Every culture, every country, and every family has its own particularity for the holidays. Nevertheless, the arrival of winter holidays brings excitement shared between all. Students, here at IE, come from many different corners of the world. In the spirit of the season, IE students were interviewed about their personal traditions from back home.
Not so far from campus, students from Segovia shared what happened while the rest of us were absent. Inés’ favorite Christmas tradition, “la carrera del pavo”, or the turkey race. It is an exciting race where participants push themselves around the entire town on bicycles without chains. She also shared a familial addition to the tradition, on Christmas morning, she and her family go eat churros before enjoying the thrill of this fun race.
Hopping over to Egypt, Marwan described the holidays as having tasty food with his loved ones. He shared his favorite dish, fateer, “ a few layers of bread, and we normally have it with honey… it’s a family thing.”
Although many set up decorations as early as November, the Philippines takes this to a whole other level. Juancho explained that Christmas starts from the first ‘ber’ month, September. He also mentioned a typical decoration called the Parol, which are Christmas lights made of capiz – seashells.
In Venezuela, the tradition is to make hallacas with the family, a special dish only supposed to be done for Christmas. Karina explained, “Our whole family sits around the table, we pass around the ingredients, and form it together. Then, we eat!” Chileans adopt a more modern custom. Matías explained that there is a saying going around the country, “when one doesn’t watch Home Alone, it feels like Christmas is not complete… they didn’t celebrate it properly”.
Moving a bit north to Mexico, they entertain a very particular holiday tradition. They cut a Rosca de Reyes – a ring-shaped cake with a baby Jesus hidden inside. As Gerardo said, “the rules state that the person who gets the baby in their slice, needs to pay the tamales on February 2nd (Día de la Candelaria)”. Similarly, the French La Galette des Rois – an almond-based cake with a hidden trinket, is eaten the first Sunday of January.
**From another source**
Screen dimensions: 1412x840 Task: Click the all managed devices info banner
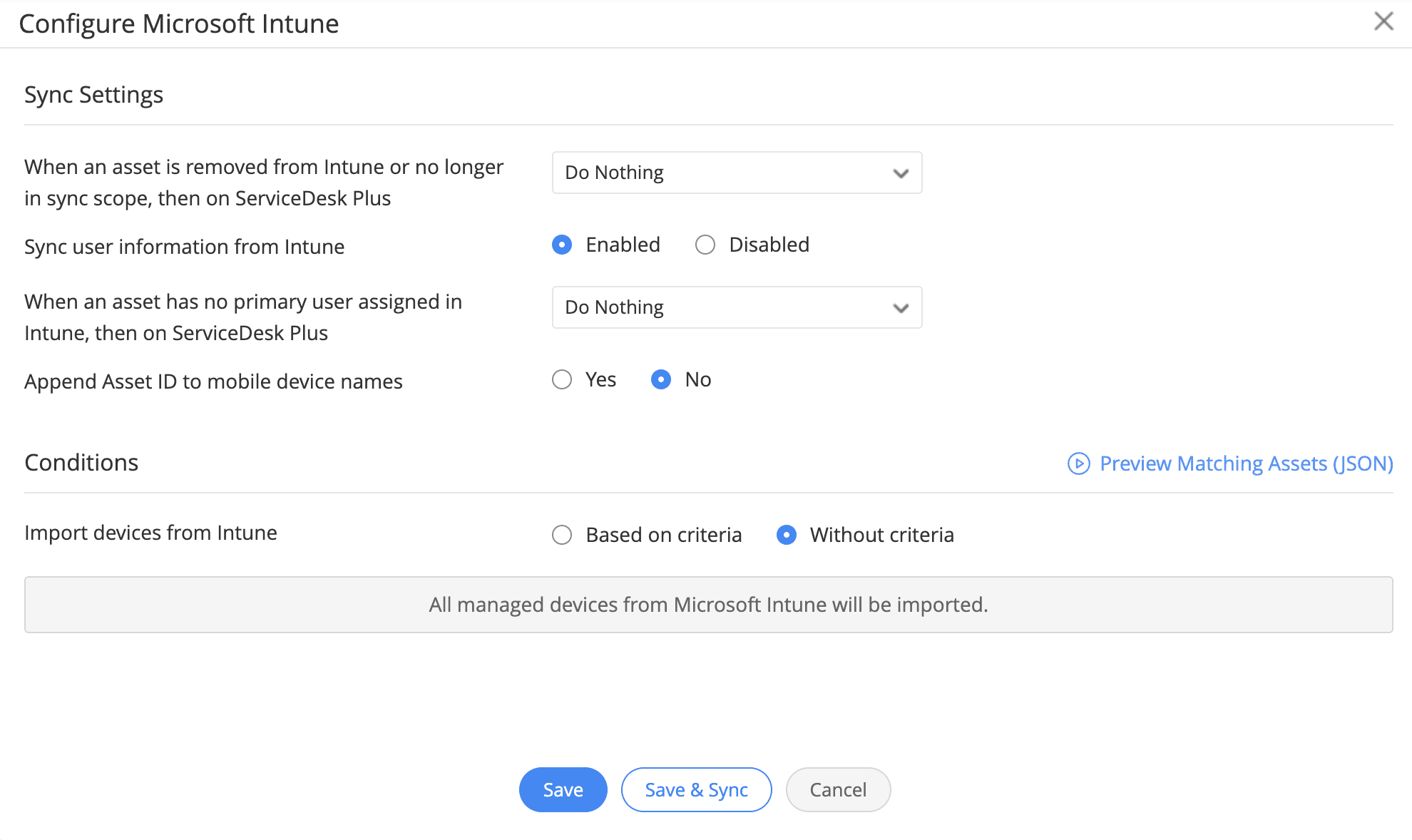(x=708, y=605)
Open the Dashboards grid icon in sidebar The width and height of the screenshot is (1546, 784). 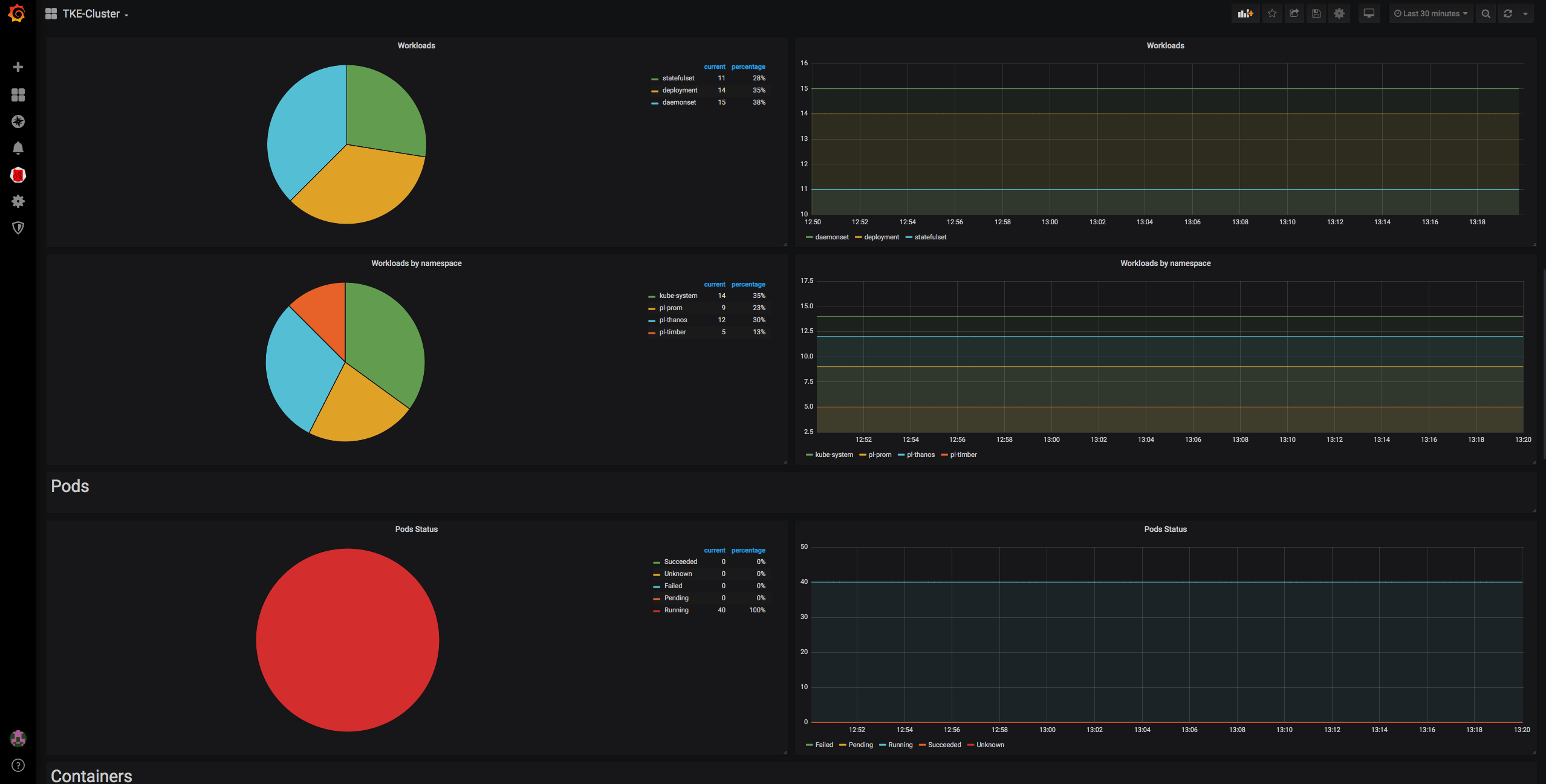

The tradition states that the youngest member of the family must duck under the table (while someone cuts the cake), and dictate which piece goes to whom. Afterwards, the person who was given the trinket is considered to be the king or queen, and is awarded with a crown.
In Italy, Nico mentioned how his family, as a tradition, “before opening the presents on the 25th, we usually kill a cow (or some animal) that we will eat for lunch.” That being said, his friend (and fellow Italian), Leo was surprised and countered by saying that he has never killed an animal in his life; so Nico’s response was a nonchalant “you’re not Italian”. Instead, Leo says that they play Tombola, “it’s a kind of bingo but it’s traditional Italian […] it has existed for hundreds of years.”
The beauty of our diverse, international environment is apparent in these moments. To conclude this article, the Stork team hopes you had a phenomenal break with loved ones; whether you went home, on vacation, or stayed local. Most importantly, good luck in this new semester.